Reporter: Adinda Ade Mustami | Editor: Sanny Cicilia
JAKARTA. Tren inflasi yang rendah, sepertinya akan berlanjut hingga Mei 2016. Namun demikian, rendahnya inflasi yang rendah di dua bulan pada kuartal kedua tahun ini perlu diwaspadai.
Hasil survei pemantauan harga pekan ketiga Mei 2016 oleh Bank Indonesia (BI) menunjukkan inflasi bulanan sebesar 0,19% dan inflasi tahunan 3,3%. Meski tercatat inflasi, angka tersebut tergolong rendah dibandingkan dengan tren inflasi menjelang puasa pada lima tahun sebelumnya.
Berdasarkan data Badan Pusat Statistik (BPS) lima tahun ke belakang, rata-rata laju inflasi menjelang puasa berada di atas 0,5%. Inflasi Juni 2015 0,54%, inflasi Juni 2014 0,43%, inflasi Juni 2013 1,03%, inflasi Juli 2012 0,7%, dan inflasi Juli 2011 0,67%.
Gubernur BI Agus Martowardojo mengatakan, rendahnya inflasi tersebut lantaran tekanan harga untuk komoditas hortikultura seperti cabai, mulai mengalami penurunan. Di sisi lain, harga daging ayam menjelang puasa perlu diperhatikan.
Ekonom menilai inflasi pada bulan kedua kuartal kedua tahun ini perlu diwaspadai. Kepala Ekonom Bank Mandiri Anton Gunawan mengatakan, rendahnya inflasi tersebut merupakan cerminan dari perlambatan ekonom yang masih terjadi pada tahun ini dan bukan dampak dari kebijakan BI.

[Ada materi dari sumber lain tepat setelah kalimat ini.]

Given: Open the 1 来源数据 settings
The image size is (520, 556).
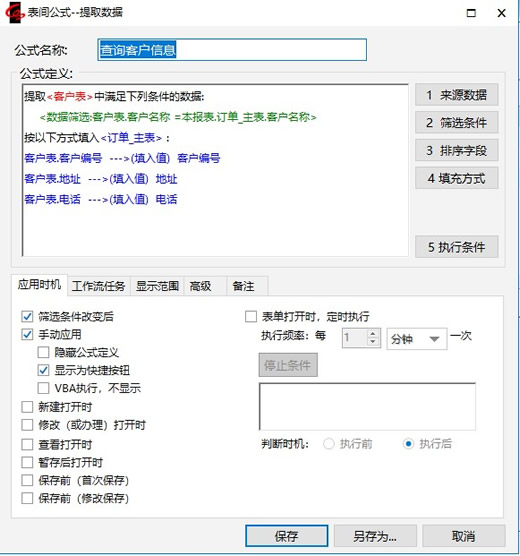Looking at the screenshot, I should [457, 95].
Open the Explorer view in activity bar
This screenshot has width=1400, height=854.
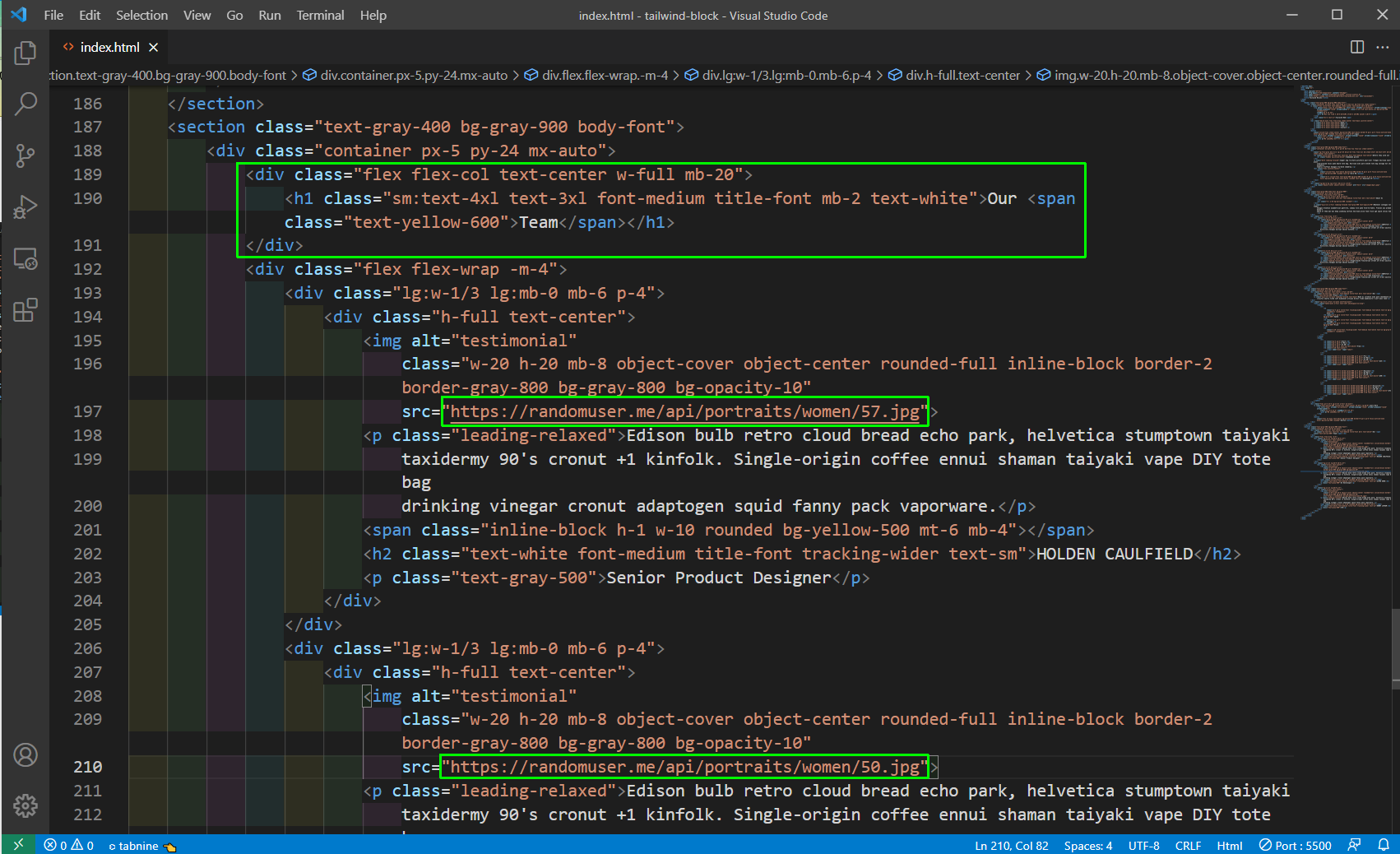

"Sudah beberapa waktu ini harusnya begitu (inflasi rendah). Harusnya malah lebih rendah lagi itu inflasi dengan kondisi pertumbuhan ini" kata Anton, Senin (30/5).
Ekonom Samuel Asset Management Lana Soelistianingsih mengatakan, rendahnya inflasi tersebut merupakan kombinasi dari pergeseran musim panen beras ke bulan April dan Mei, isu pembukaan kran impor oleh pemerintah, dan permintaan konsumen yang melemah.

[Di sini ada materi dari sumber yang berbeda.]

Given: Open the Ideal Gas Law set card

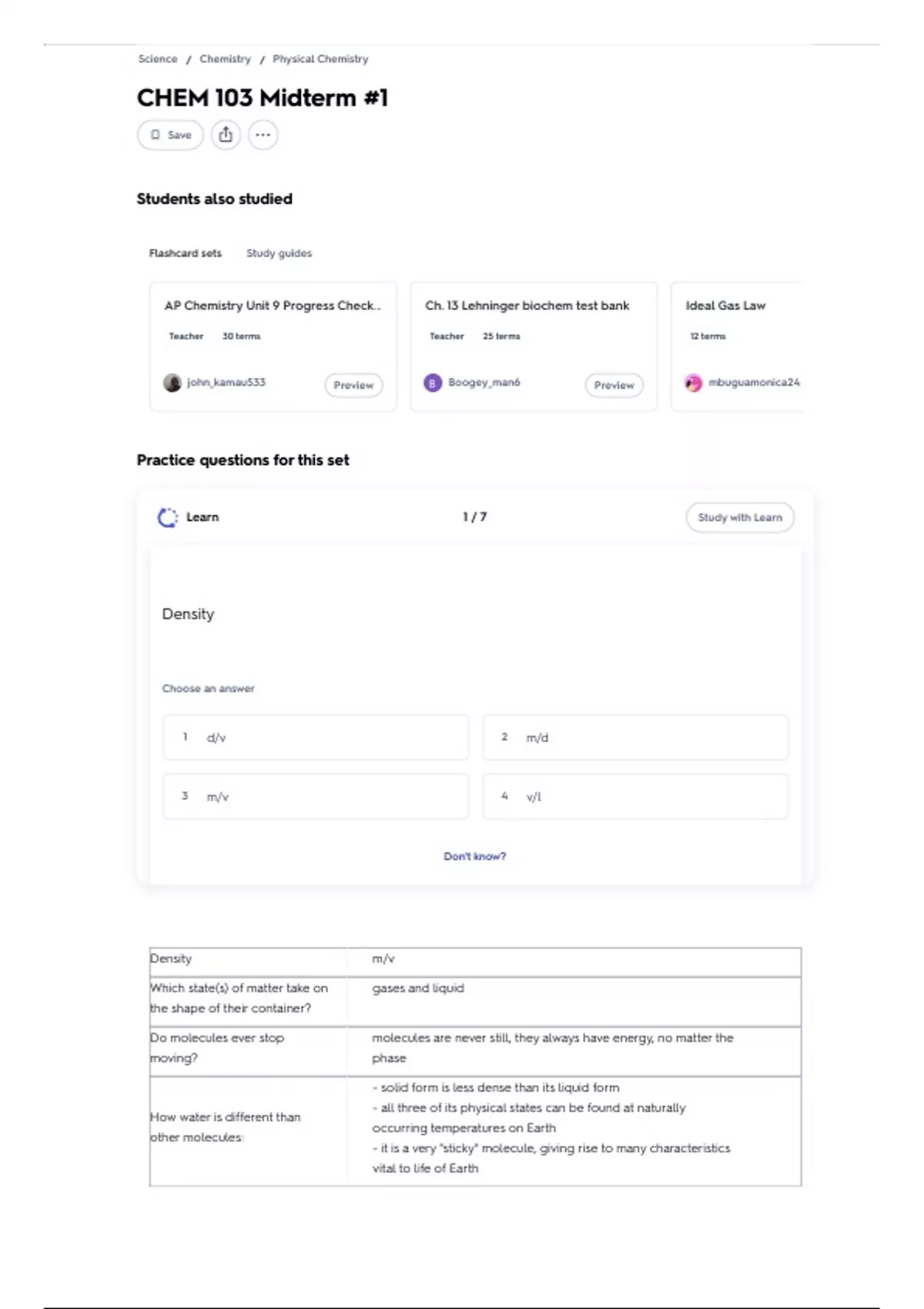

Melemahnya permintaan tersebut tercermin dari penjualan yang melambat, yaitu penjualan motor bulan April yang masih negatif, penjualan semen juga negatif, dan penjualan ritel yang mengalami petumbuhan lebih lambat dibanding bulan sebelumnya dan dibanding April 2015.

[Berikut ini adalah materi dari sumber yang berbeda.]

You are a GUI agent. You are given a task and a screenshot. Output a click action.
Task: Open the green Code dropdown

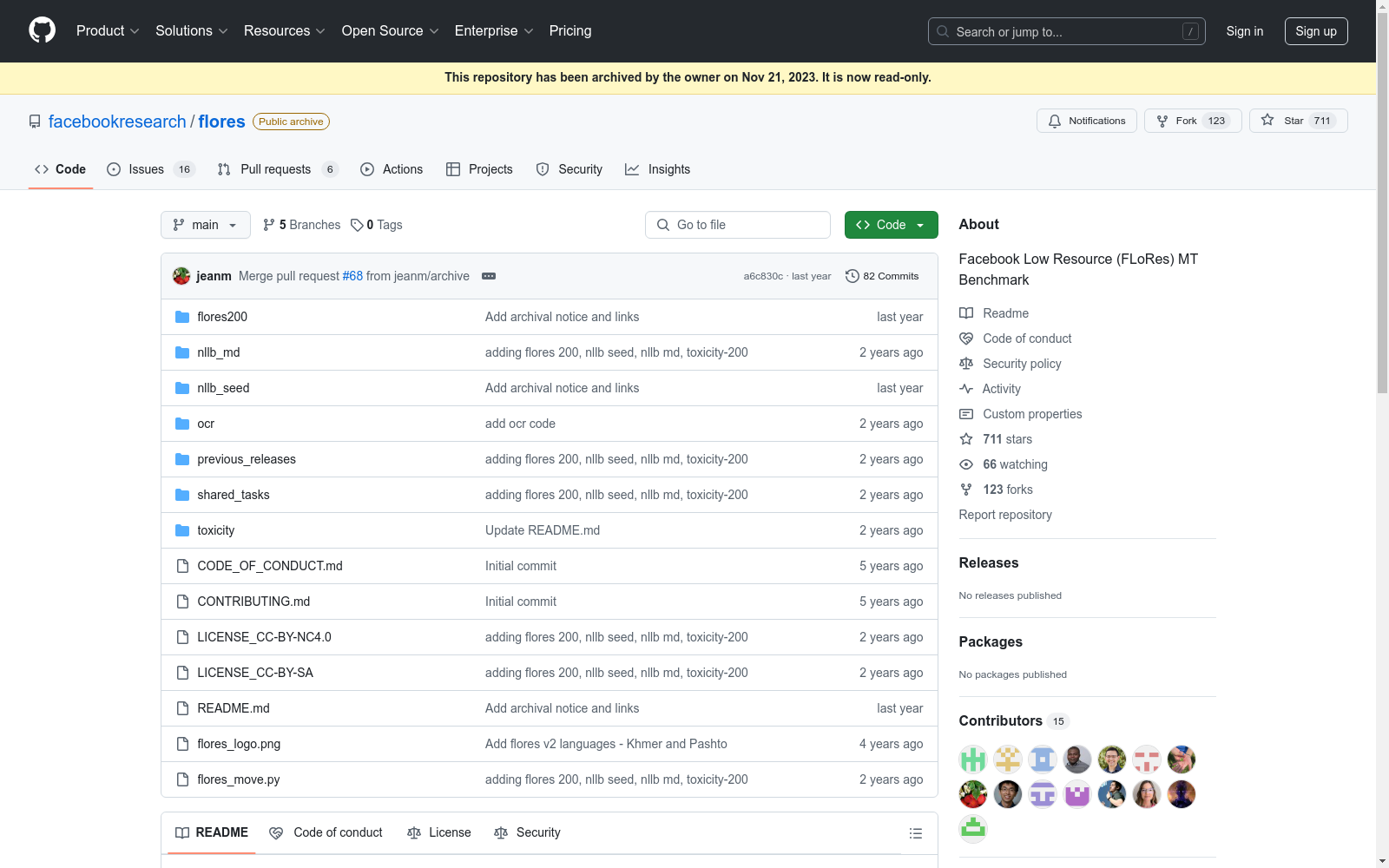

Tak hanya itu, Lana juga melihat ketidakjelasan pencairan gaji ke13 dan 14 berpengaruh secara psikologis terhadap pengeluaran masyarakat. Hal tersebut, membuat masyarakat memilih menahan pengeluarannya sampai ada kejelasan dari pemerintah.
"Ini patut diwaspadai karena bisa jadi pertumbuhan ekonomi kuartal kedua tahun ini tidak sebaik tahun lalu," kata Lana. Lana memproyeksi pertumbuhan konsumsi rumah tangga kuartal kedua tahun ini mencapai 4,98% year on year (YoY).